REQUIRED ACTION -
Lines in the entries below where the word "This" shows up should each be copied.

(Saved data entries)
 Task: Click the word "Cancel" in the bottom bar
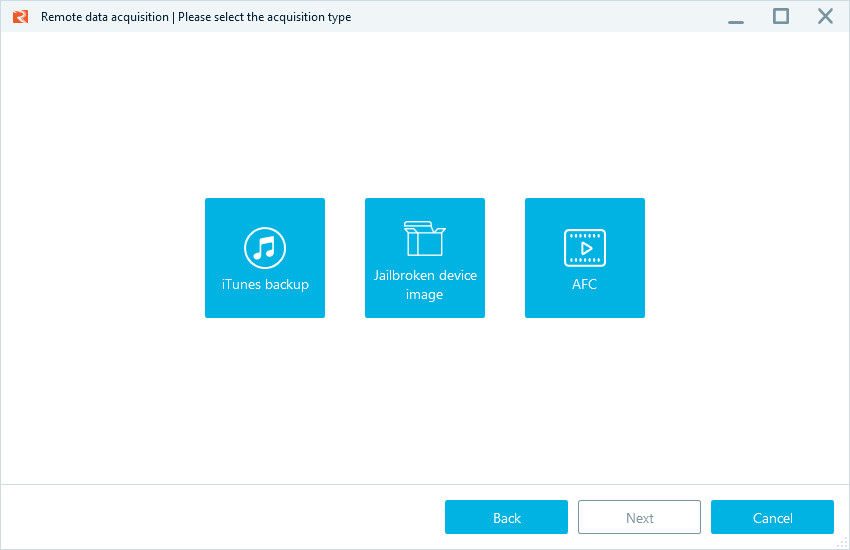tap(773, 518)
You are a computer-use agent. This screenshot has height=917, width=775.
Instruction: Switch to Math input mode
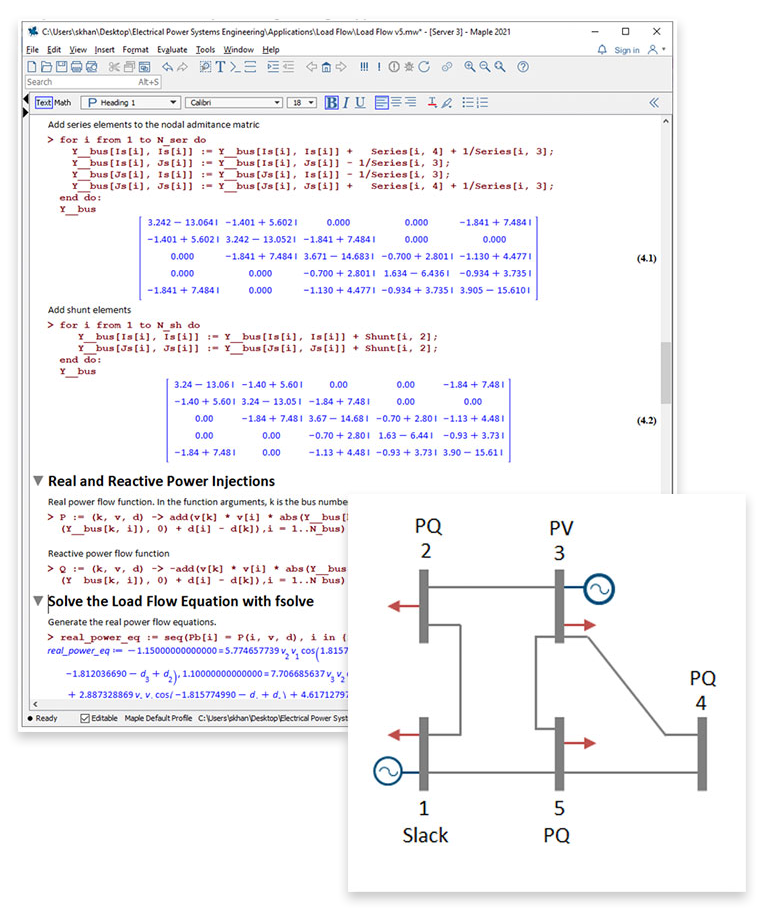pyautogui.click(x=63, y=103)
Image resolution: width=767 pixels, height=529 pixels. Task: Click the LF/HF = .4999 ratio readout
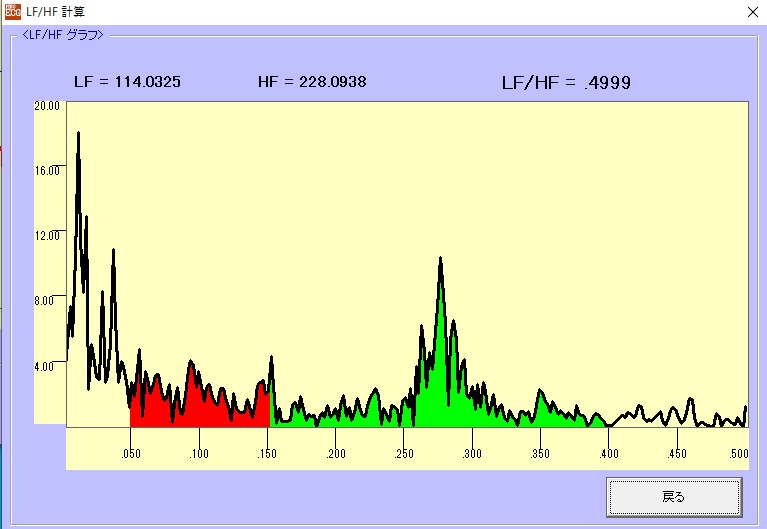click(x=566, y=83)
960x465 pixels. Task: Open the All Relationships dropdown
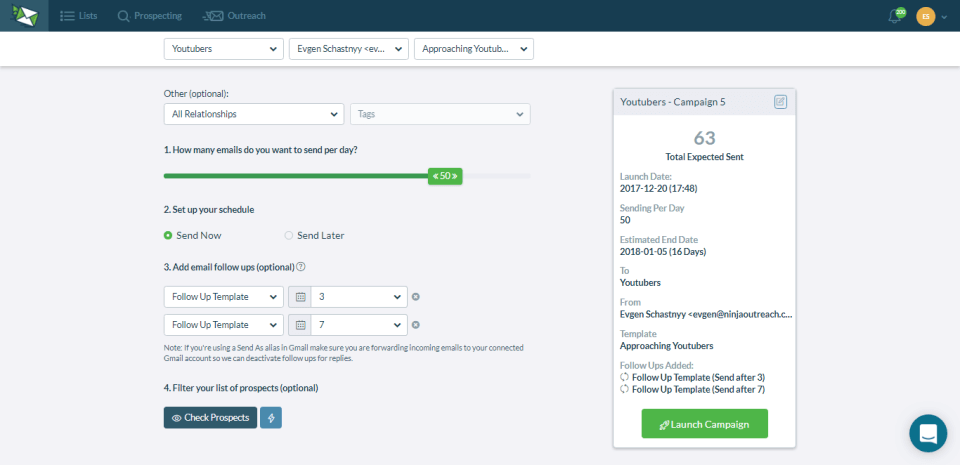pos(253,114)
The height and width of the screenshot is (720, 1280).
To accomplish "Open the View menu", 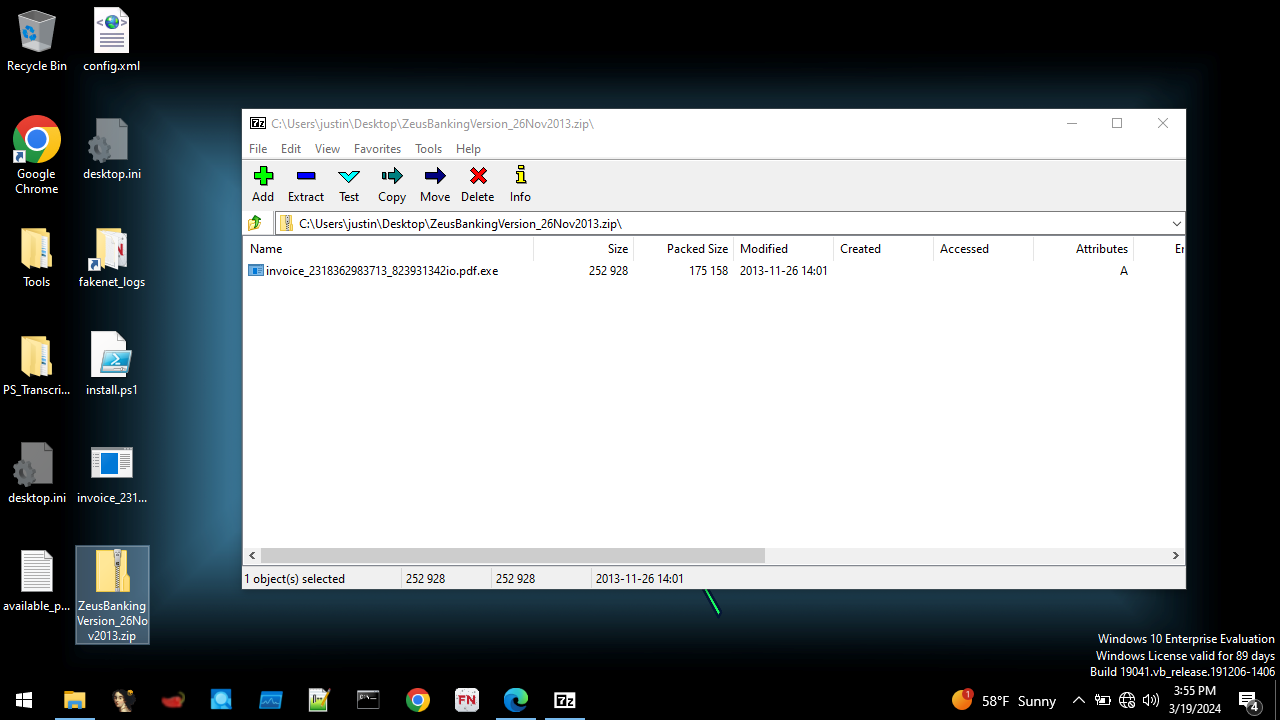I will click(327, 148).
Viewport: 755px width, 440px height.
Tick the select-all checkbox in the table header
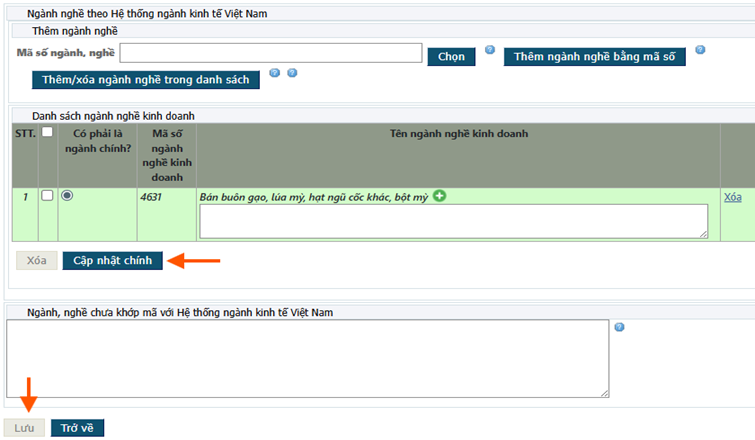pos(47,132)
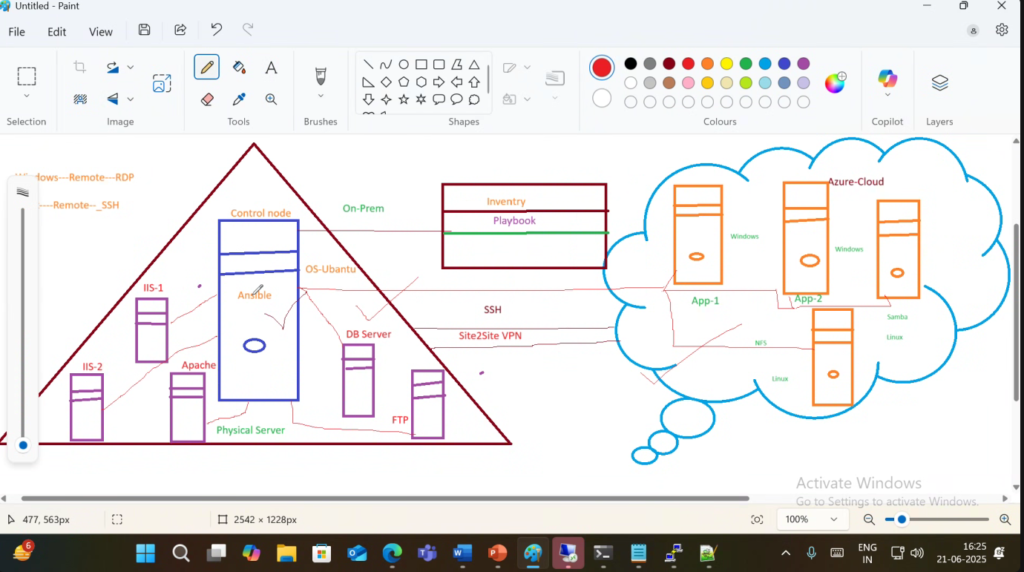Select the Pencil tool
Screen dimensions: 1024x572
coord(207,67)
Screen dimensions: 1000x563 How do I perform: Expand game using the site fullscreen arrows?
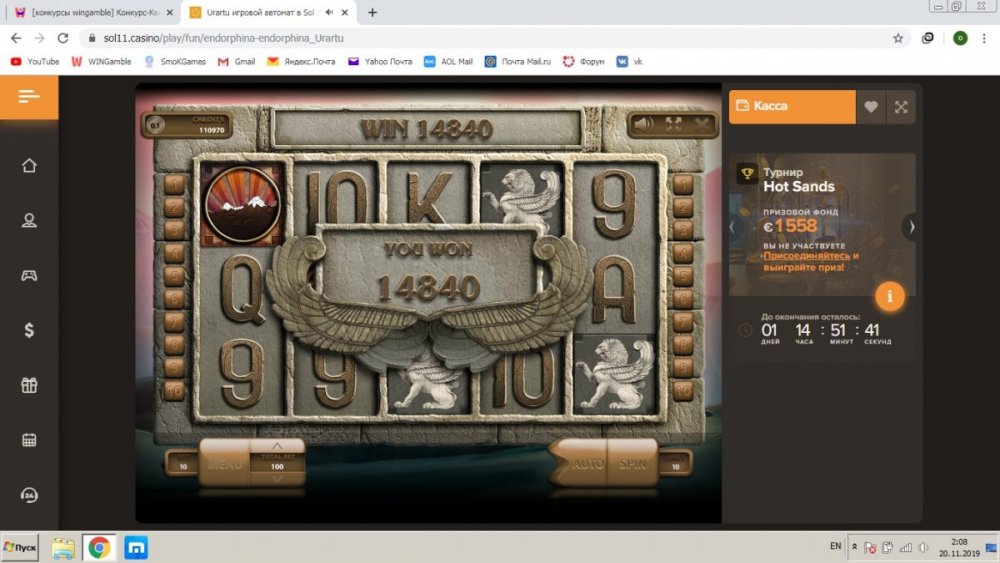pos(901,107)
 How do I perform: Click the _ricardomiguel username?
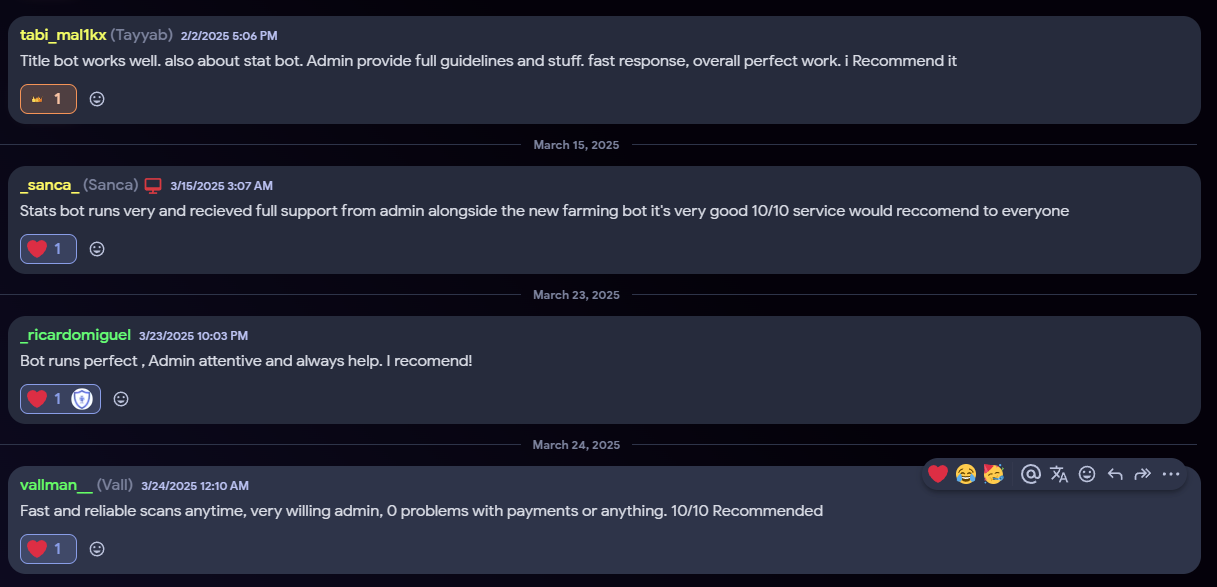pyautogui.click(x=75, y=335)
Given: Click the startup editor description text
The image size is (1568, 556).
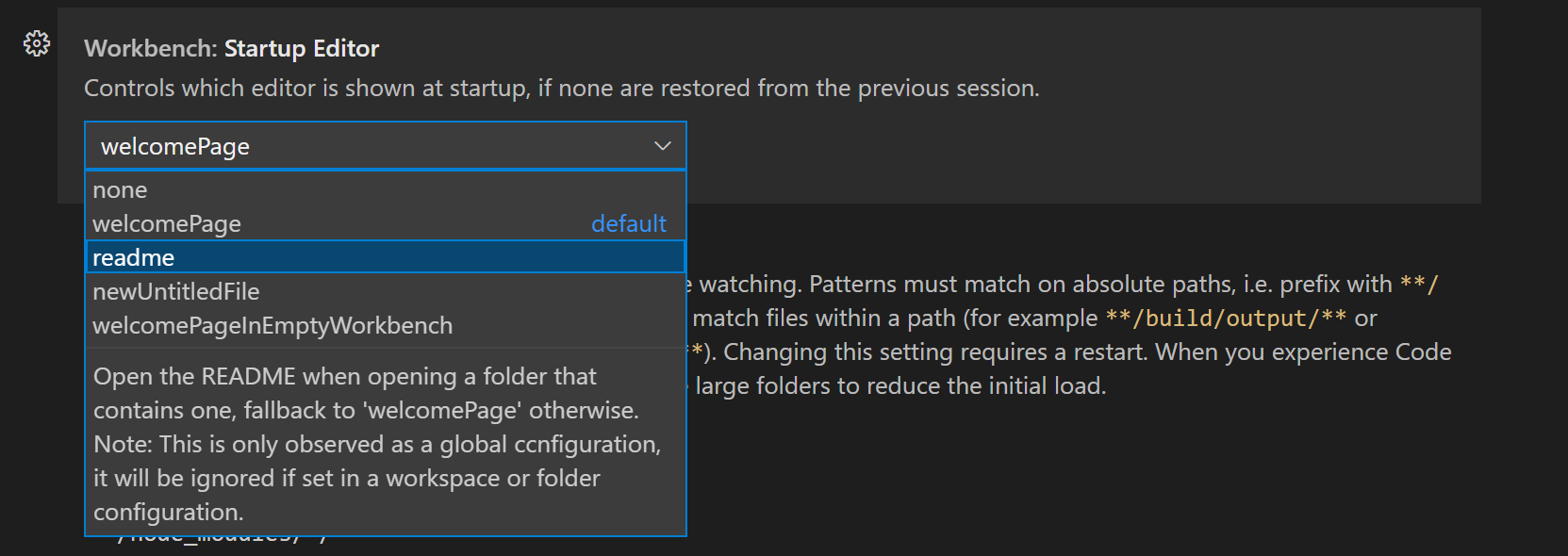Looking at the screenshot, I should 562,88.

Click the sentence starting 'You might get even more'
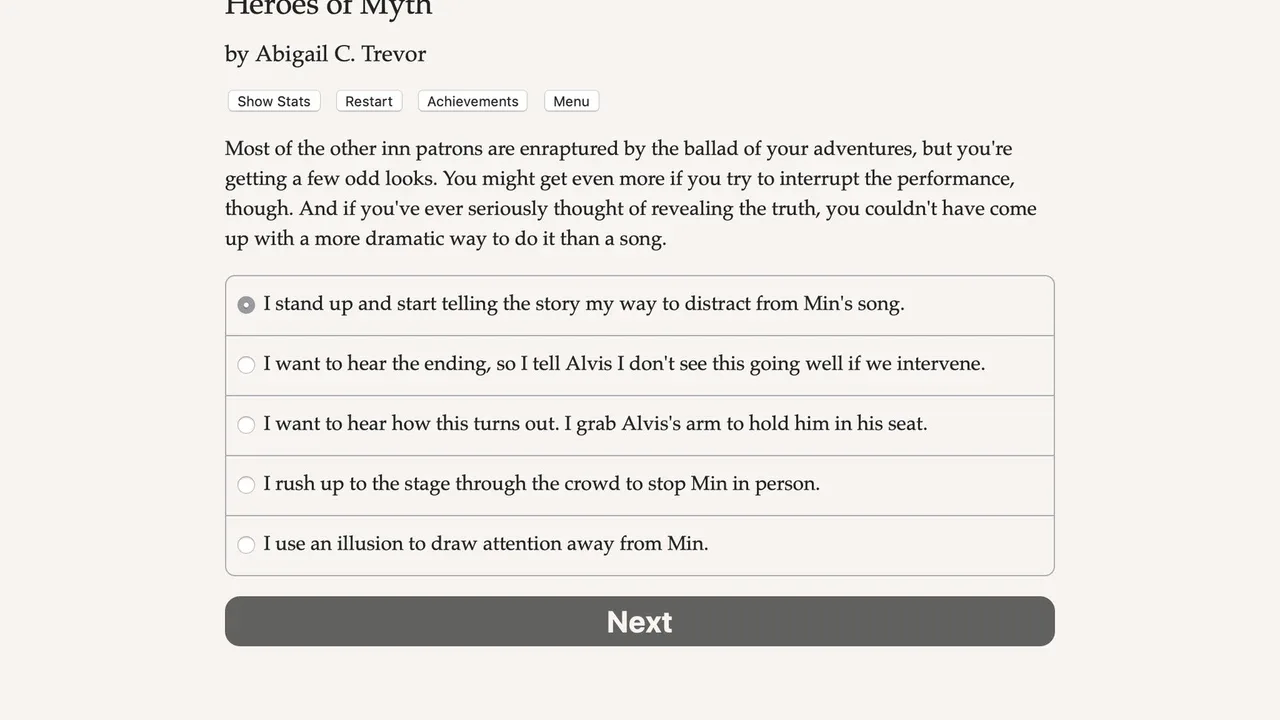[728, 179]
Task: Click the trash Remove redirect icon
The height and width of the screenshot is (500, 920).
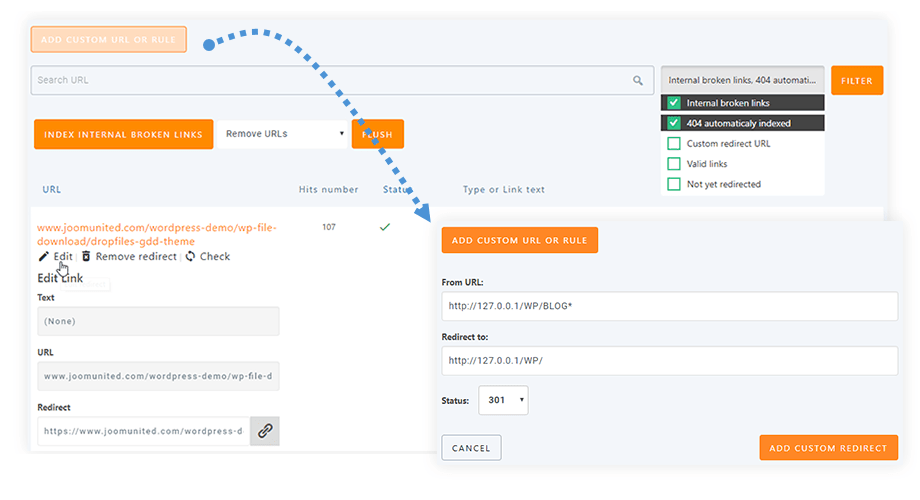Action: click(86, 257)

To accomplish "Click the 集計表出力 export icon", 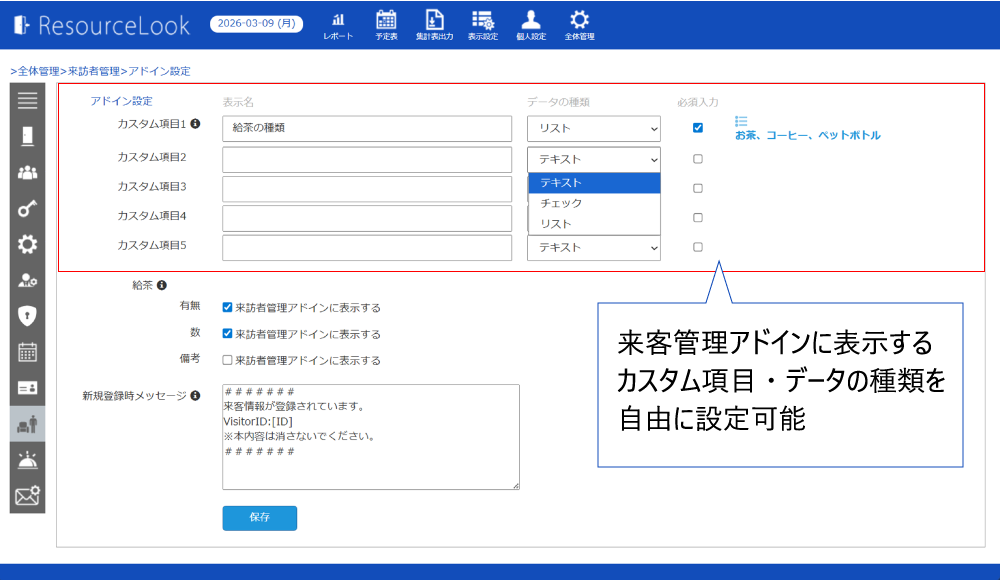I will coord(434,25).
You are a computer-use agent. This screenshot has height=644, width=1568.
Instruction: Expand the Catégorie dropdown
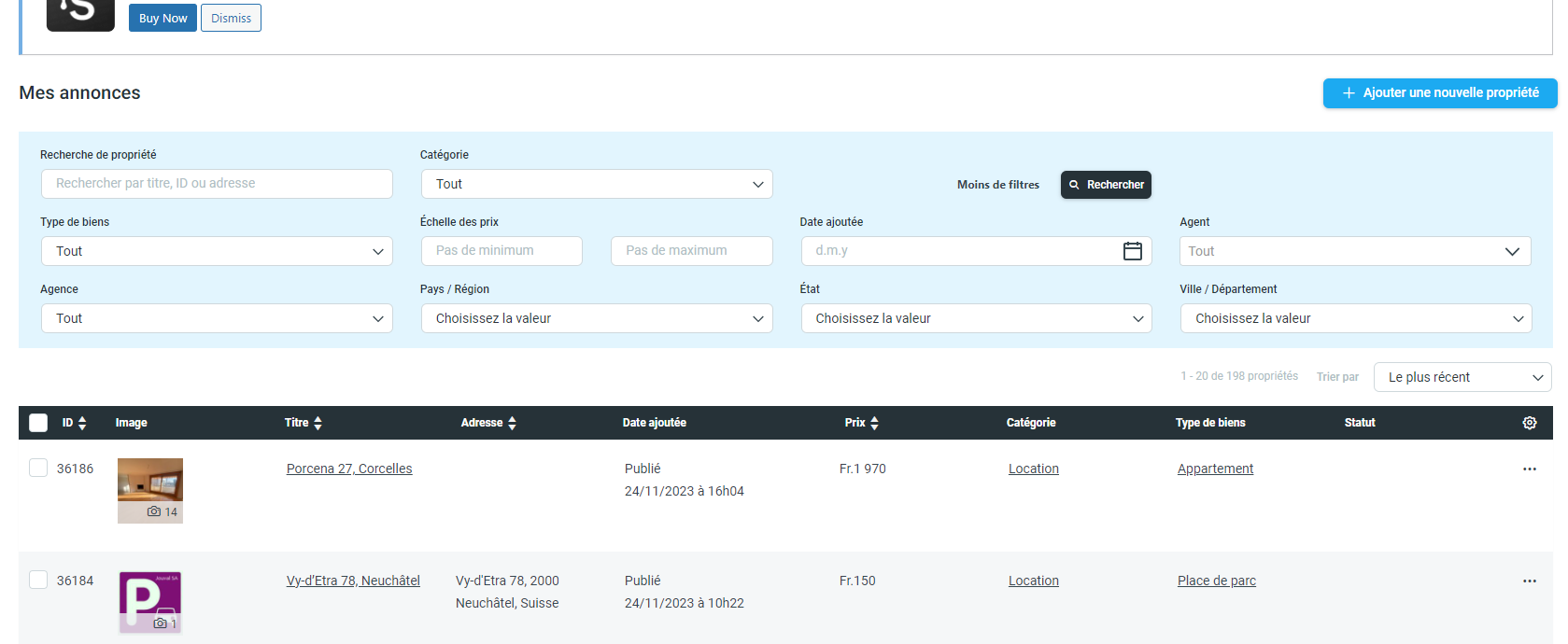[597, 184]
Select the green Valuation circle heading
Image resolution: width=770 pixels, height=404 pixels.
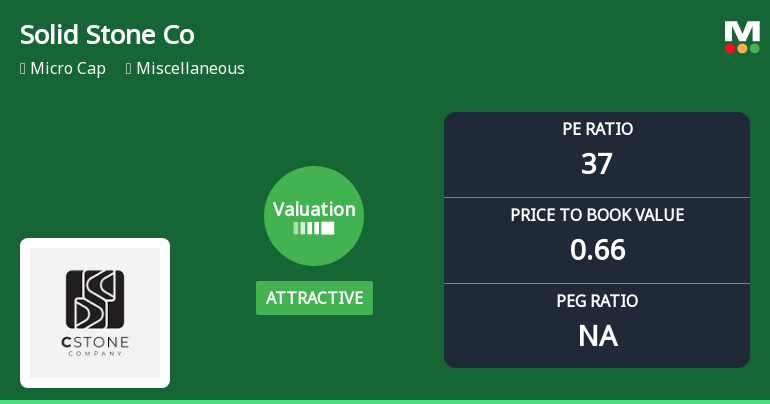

YOUR RESPONSE -
You are a computer-use agent. This screenshot has height=917, width=775.
You are a computer-use agent. This screenshot has height=644, width=1568.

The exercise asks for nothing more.